Stephenie Meyer criou uma produtora, a Fickle Fish, que lança nesta sexta, nos EUA, seu primeiro longa, 'Austenland', sobre o universo de Jane Austen

A americana Stephenie Meyer, autora da popular saga de vampiros adolescentes Crespúsculo, decidiu deixar de lado os best-sellers para se dedicar à produção de filmes independentes. Sua primeira aposta é a comédia Austenland, um mergulho no mundo de Jane Austen que estreia nesta sexta, nos Estados Unidos.

Aos 39 anos, a escritora vendeu mais de 100 milhões de exemplares de seus livros, cuja adaptação para o cinema arrecadou mais de 3,3 bilhões de dólares no mundo e converteu Kristen Stewart e Robert Pattinson em estrelas planetárias. Com esse sucesso impressionante, a autora poderia imaginar uma sequência para a saga e continuar multiplicando as personagens em filmes, videogames e produtos derivados, mas optou por deixar a literatura de lado e criar uma produtora, a Fickle Fish.

Não é a primeira vez que ela assume as rédeas de uma produção, já que atuou como produtora das últimas sequências de Crepúsculo. Mas cada um desses filmes tinha um orçamento de 120 milhões de dólares e Stephanie Meyer não estava sozinha. Já com Austenland e seu orçamento mínimo de 7,5 milhões de dólares, tudo foi diferente. “Foi ao mesmo tempo mais simples e mais difícil”, declarou durante a apresentação do longa à imprensa, em Beverly Hills, Los Angeles. “Mais fácil porque não é um livro meu. Pela primeira vez, a história é de outra pessoa e a pressão não está centrada em mim. Com Crepúsculo, era sempre assim: ‘Se não for exatamente como no livro, as pessoas vão ficar furiosas…’.”

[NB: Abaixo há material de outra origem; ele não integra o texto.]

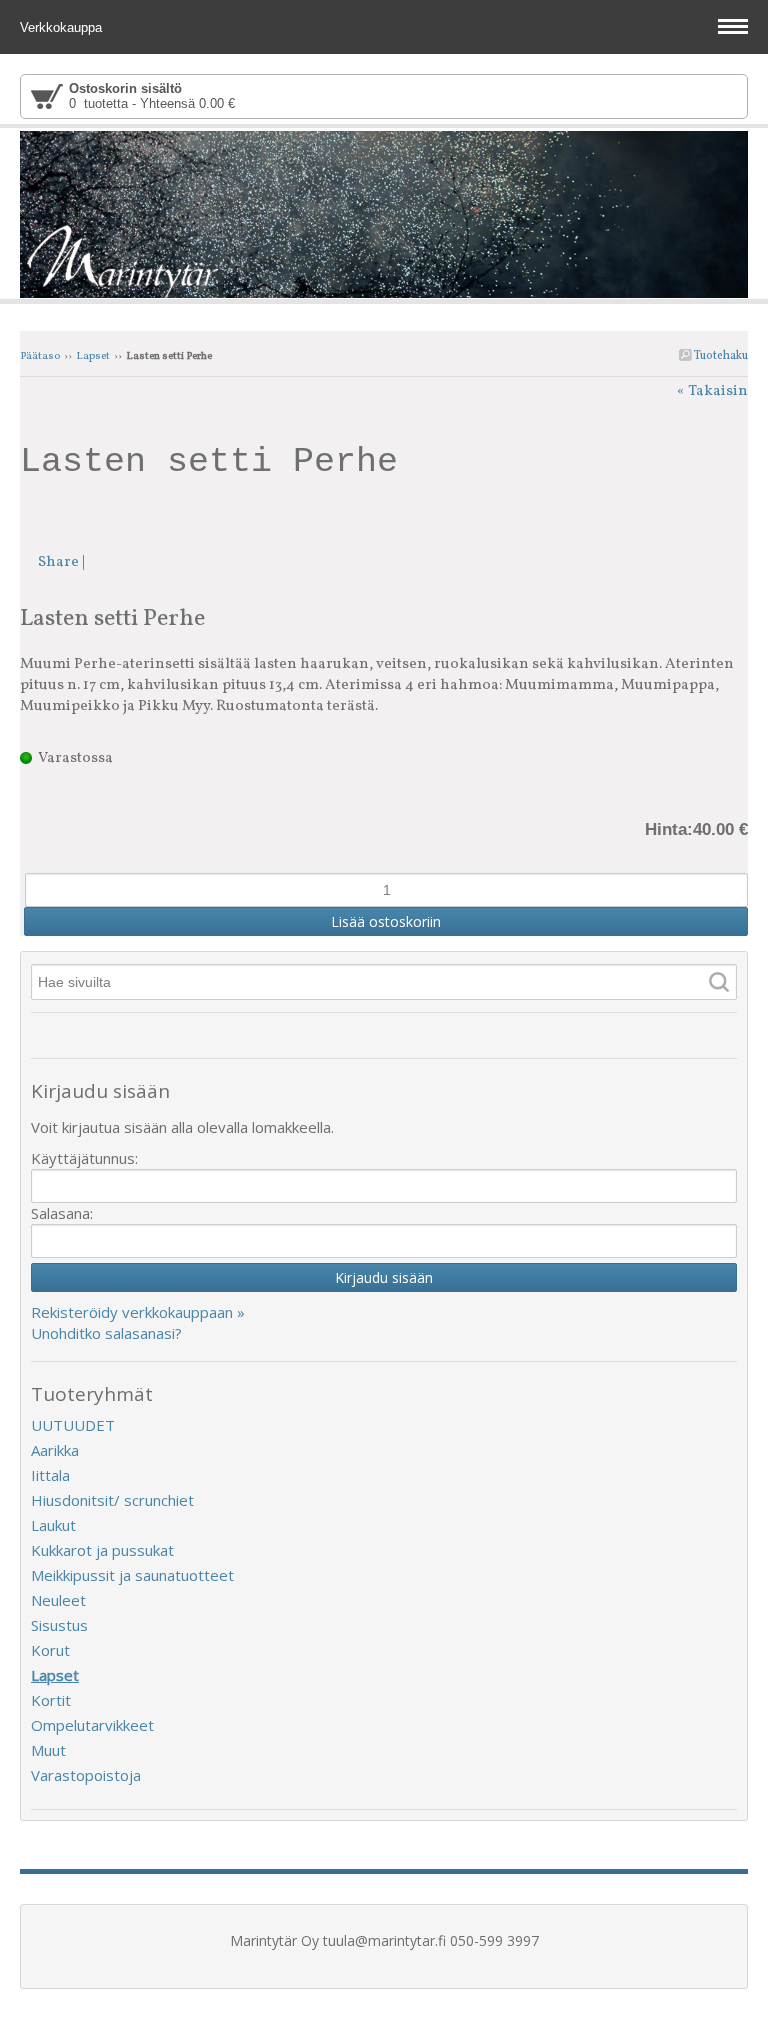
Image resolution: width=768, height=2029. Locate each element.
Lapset (93, 356)
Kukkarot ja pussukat (102, 1550)
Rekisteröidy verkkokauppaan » (138, 1312)
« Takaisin (712, 391)
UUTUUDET (73, 1425)
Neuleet (58, 1600)
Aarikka (55, 1450)
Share (58, 562)
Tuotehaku (720, 356)
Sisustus (59, 1625)
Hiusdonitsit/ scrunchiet (112, 1500)
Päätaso (40, 356)
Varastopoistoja (86, 1775)
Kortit (51, 1700)
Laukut (53, 1525)
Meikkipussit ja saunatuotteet (132, 1575)
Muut (48, 1750)
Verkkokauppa (63, 27)
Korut (50, 1650)
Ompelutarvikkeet (92, 1725)
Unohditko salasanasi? (106, 1333)
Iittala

Jane Austen como inspiração — No início, Stephenie Meyer percebeu que não seria fácil financiar Austenland e que teria de se empenhar muito para que o filme fosse realizado. “É preciso, acima de tudo, força de vontade. É preciso estar muito envolvido, esse é o trabalho do produtor”, explicou. Dirigido por Jerusha Hess e adaptado de um livro de Shannon Hale, o longa acompanha as aventuras de Jane (Keri Russell), uma admiradora de Jane Austen e das personagens do romance Orgulho e Preconceito que passa uma semana em um castelo onde, com a ajuda de atores, é reproduzido o mundo aristocrático da popular escritora inglesa. “Adoro Jane Austen. Se existisse um parque temático Jane Austen, eu iria sem dúvida”, disse Stephenie Meyer.

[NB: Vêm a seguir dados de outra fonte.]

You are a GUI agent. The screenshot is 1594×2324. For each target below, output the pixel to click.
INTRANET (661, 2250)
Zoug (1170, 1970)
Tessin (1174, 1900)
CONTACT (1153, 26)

Bem situada na relação de autores favoritos de Meyer ao lado de Charlote Brontë, Jane Austen deu a Stephenie Meyer o amor pela leitura, e reconhece que filmar Austenland também deu a ela a ilusão de poder viver no glamour da Inglaterra do século XIX. “Viver no campo inglês, ir à mansão para ver as filmagens, era em si uma grande fantasia”, conta. Espiritual e muito divertido, Austenland foi apresentado em janeiro, em estreia mundial no Festival de Sundance.

Stephenie Meyer, que visivelmente é apaixonada pela produção, trabalha agora no desenvolvimento de novos projetos, Down a Dark Hall e Anna Dressed in Blood, todos procedentes de romances. “Os filmes são verdadeiramente um domínio interessante e colaborativo”, afirma. “Quando você escreve um livro, é apenas você num quarto, o que tanto é tranquilo, quanto sombrio e triste. Com Austenland, foi diferente. Passei meus dias com as meninas, formamos uma espécie de comunidade. É muito diferente do trabalho de literatura”, concluiu.